Public Health England’s comprehensive evidence review on alcohol harm in 2016 confirmed that alcohol product labelling can increase consumer awareness and knowledge. Better labelling and the need for transparency may also encourage the alcohol industry to create less harmful drink recipes, as it has done in the food industry. A UK study found that items from restaurants with in-store menu labelling on food had on average 45% less fat and 60% less salt than items from other restaurants.
Ahead of the Government’s consultation on calorie labelling this summer, the Alcohol Health Alliance wrote to the then Health Secretary, Matt Hancock in support of the inclusion of calorie content and health information on labels. The letter was signed by 94 leading health bodies, academics and Parliamentarians.
We need the Government to press on with bringing in new rules for alcohol labelling with the same vigour it has shown for changes to food labelling. We are already disappointed by reports that alcoholic drinks may be exempt from upcoming changes to include calories on restaurant menus—we cannot afford to keep treating a product that is linked to 80 deaths a day in the UK so favourably.

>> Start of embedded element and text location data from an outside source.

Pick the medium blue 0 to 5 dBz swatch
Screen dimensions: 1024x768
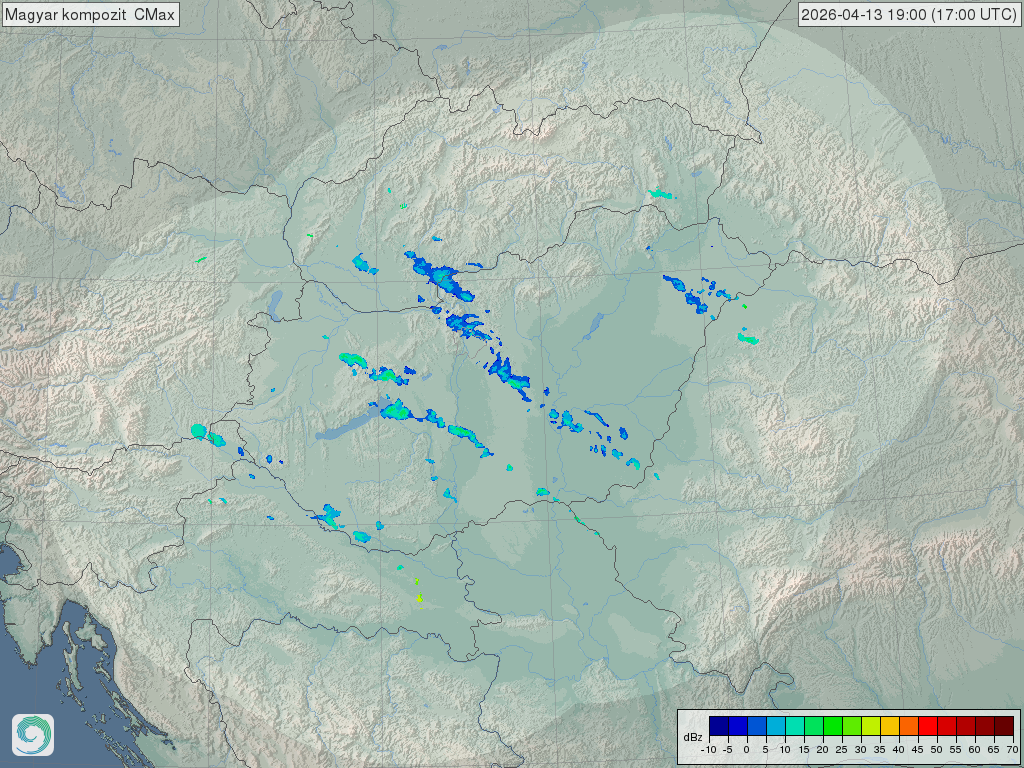(x=756, y=727)
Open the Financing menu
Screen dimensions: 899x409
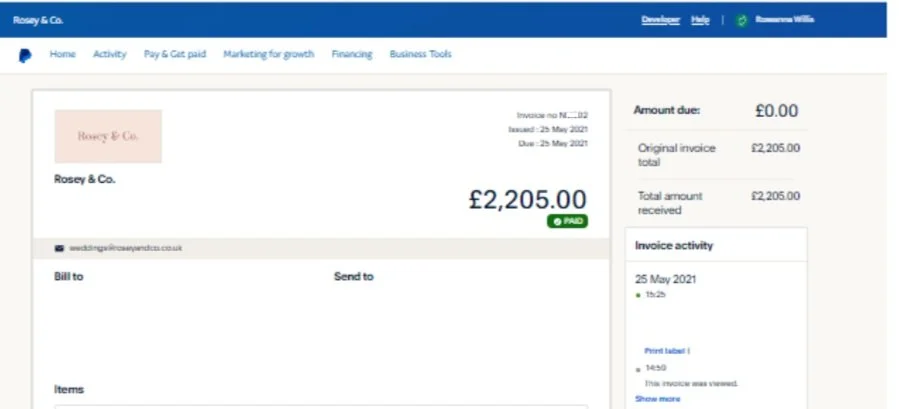coord(352,54)
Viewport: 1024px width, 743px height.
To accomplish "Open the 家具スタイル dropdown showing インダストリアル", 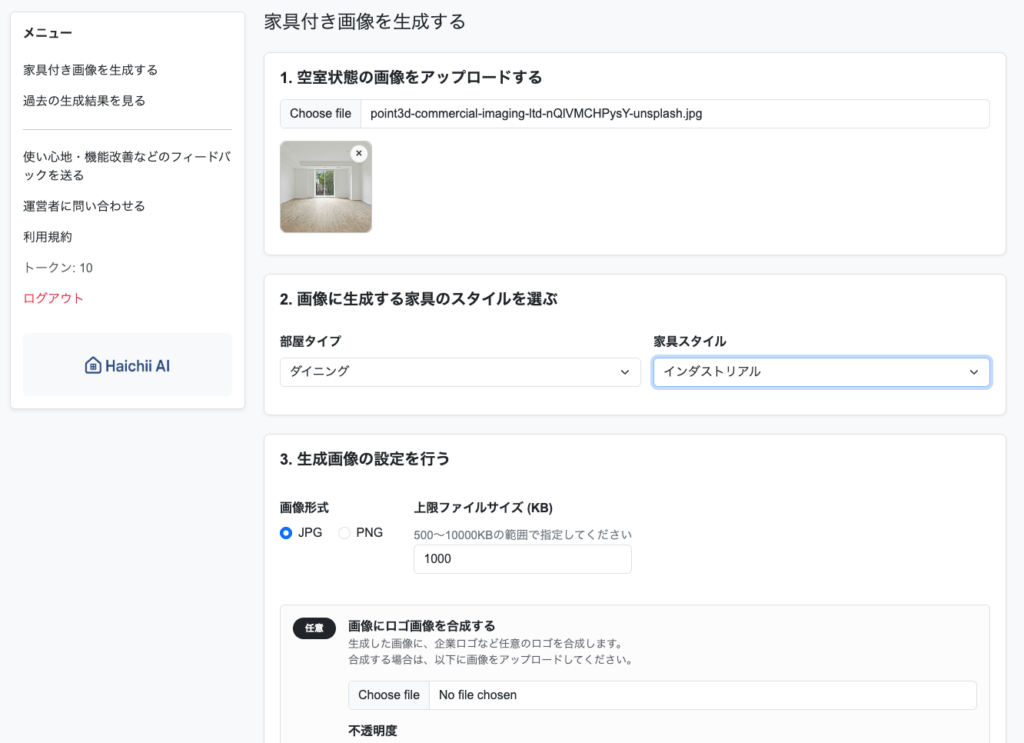I will coord(821,372).
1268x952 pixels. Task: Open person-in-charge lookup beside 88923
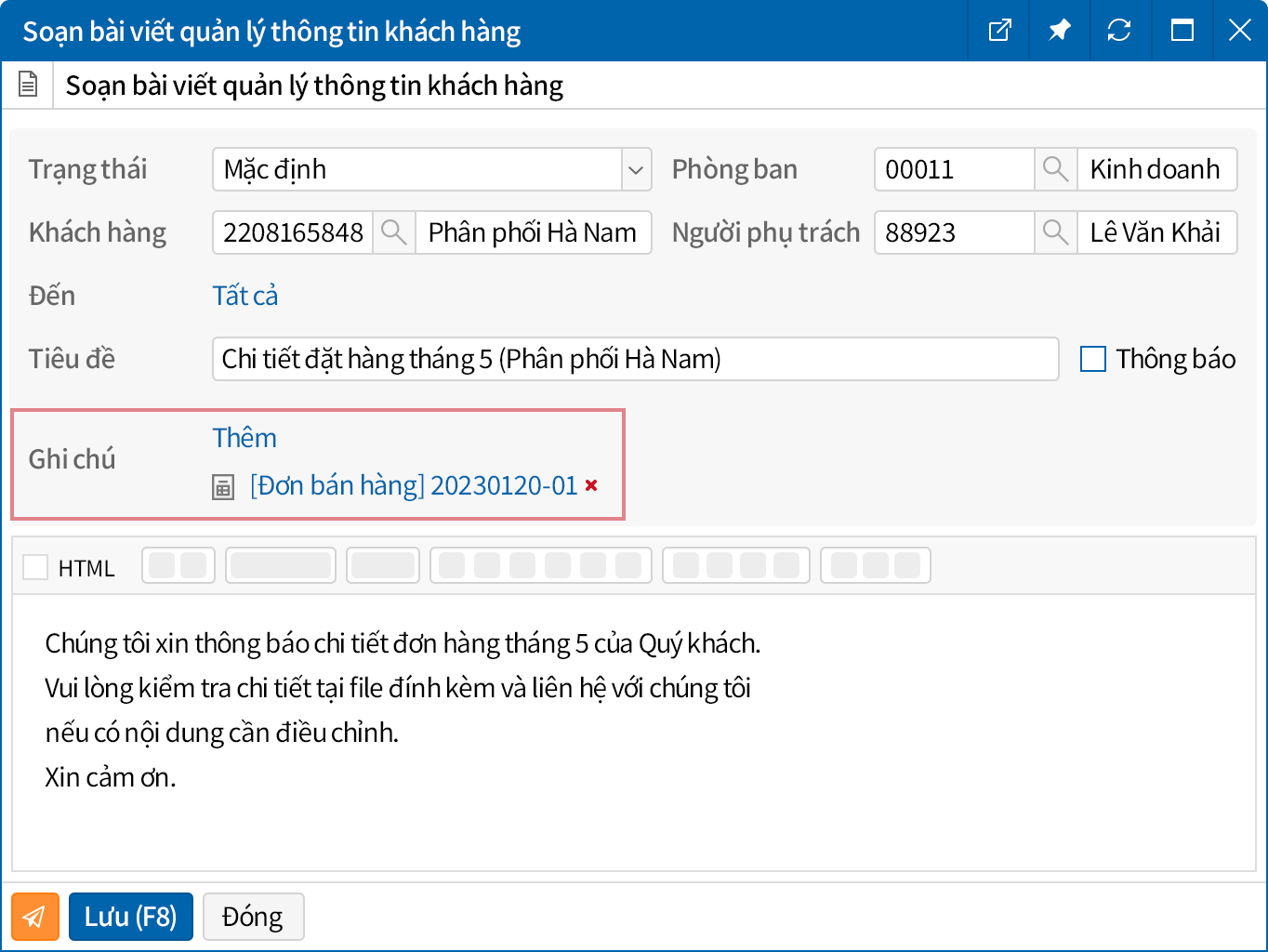click(1055, 232)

Legislation is needed if we expect a change. The current voluntary system of alcohol labelling is not working. Despite the Government’s efforts to encourage alcohol producers to reflect the drinking guidelines on labels, research by the Alcohol Health Alliance shows that more than 70% of the labels reviewed did not include the up-to-date guidelines.
We must empower consumers with the knowledge they need to make informed decisions when it comes to their health. The Government must seize this opportunity to introduce calorie labelling, health warnings, and product information onto alcohol containers. It is our right to know what is in our drink.
Ian Gilmore, Chair of the Alcohol Health Alliance and Director of the Liverpool Centre for Alcohol Research.
Megan Griffiths, Communications Manager, Alcohol Health Alliance.
Competing interests: none declared.
The Alcohol Health Alliance (AHA) is a coalition of 50 health and alcohol organisations who share a common interest in reducing alcohol-related harm, and who campaign for evidence-based policies to reduce this harm. Members include medical royal colleges, charities, patient representatives and alcohol health campaigners.